Saved data entries:
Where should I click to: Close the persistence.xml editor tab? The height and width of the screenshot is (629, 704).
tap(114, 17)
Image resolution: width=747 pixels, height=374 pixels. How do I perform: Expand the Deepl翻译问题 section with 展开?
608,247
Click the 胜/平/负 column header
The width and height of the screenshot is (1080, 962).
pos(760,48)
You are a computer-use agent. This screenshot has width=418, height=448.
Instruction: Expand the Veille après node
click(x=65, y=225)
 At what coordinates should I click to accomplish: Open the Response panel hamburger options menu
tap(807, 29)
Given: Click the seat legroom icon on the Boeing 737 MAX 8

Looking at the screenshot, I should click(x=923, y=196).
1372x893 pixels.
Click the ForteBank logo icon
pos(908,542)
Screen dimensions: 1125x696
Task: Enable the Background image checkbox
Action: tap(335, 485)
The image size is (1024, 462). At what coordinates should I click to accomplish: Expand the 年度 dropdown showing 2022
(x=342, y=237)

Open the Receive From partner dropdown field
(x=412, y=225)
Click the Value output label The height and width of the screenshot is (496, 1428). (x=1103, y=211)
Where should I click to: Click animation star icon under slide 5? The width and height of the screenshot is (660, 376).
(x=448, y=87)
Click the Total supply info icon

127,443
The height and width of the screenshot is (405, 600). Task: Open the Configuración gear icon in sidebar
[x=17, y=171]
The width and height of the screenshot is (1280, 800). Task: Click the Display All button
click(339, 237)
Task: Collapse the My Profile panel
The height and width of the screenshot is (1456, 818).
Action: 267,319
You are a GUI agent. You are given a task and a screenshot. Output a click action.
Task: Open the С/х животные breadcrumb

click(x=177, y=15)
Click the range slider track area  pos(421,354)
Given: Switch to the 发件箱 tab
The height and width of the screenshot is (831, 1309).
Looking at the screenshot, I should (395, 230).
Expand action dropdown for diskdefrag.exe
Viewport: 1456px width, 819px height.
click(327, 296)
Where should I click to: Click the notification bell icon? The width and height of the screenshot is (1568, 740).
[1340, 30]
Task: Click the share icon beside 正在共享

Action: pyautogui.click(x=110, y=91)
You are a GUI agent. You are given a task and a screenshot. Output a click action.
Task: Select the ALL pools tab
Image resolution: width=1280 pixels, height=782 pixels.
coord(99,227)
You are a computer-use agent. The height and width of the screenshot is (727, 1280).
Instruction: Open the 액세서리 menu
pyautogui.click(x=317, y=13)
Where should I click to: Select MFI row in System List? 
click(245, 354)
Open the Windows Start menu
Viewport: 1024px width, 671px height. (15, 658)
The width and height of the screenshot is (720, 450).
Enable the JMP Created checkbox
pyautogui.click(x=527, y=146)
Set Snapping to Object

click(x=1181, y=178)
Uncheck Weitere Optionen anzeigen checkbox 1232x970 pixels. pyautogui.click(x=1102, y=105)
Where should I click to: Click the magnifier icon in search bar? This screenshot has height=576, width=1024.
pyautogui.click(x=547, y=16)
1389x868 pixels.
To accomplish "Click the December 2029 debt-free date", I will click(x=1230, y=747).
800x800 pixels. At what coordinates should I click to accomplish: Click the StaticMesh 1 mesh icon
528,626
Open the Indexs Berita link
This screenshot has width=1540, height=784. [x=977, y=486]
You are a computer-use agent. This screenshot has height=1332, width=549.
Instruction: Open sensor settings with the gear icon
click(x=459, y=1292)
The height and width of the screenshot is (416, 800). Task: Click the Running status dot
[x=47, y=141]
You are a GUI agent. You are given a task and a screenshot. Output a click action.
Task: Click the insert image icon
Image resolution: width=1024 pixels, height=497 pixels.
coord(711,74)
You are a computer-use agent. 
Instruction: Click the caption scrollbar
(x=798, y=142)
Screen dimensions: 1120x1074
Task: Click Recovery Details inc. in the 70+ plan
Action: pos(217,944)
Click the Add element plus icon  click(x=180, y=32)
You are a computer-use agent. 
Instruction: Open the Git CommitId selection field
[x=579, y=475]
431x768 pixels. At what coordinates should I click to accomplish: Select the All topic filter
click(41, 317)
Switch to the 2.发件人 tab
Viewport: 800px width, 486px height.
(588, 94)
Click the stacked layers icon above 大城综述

### EXERCISE DETAILS
Which lines run from the one containing "431x768 pixels. At" to the end of the records? Transcribe exactly those, both ends included.

### RESPONSE AREA
431x768 pixels. At what coordinates should I click to accomplish: Select the All topic filter
click(41, 317)
Switch to the 2.发件人 tab
Viewport: 800px width, 486px height.
(588, 94)
Click the stacked layers icon above 大城综述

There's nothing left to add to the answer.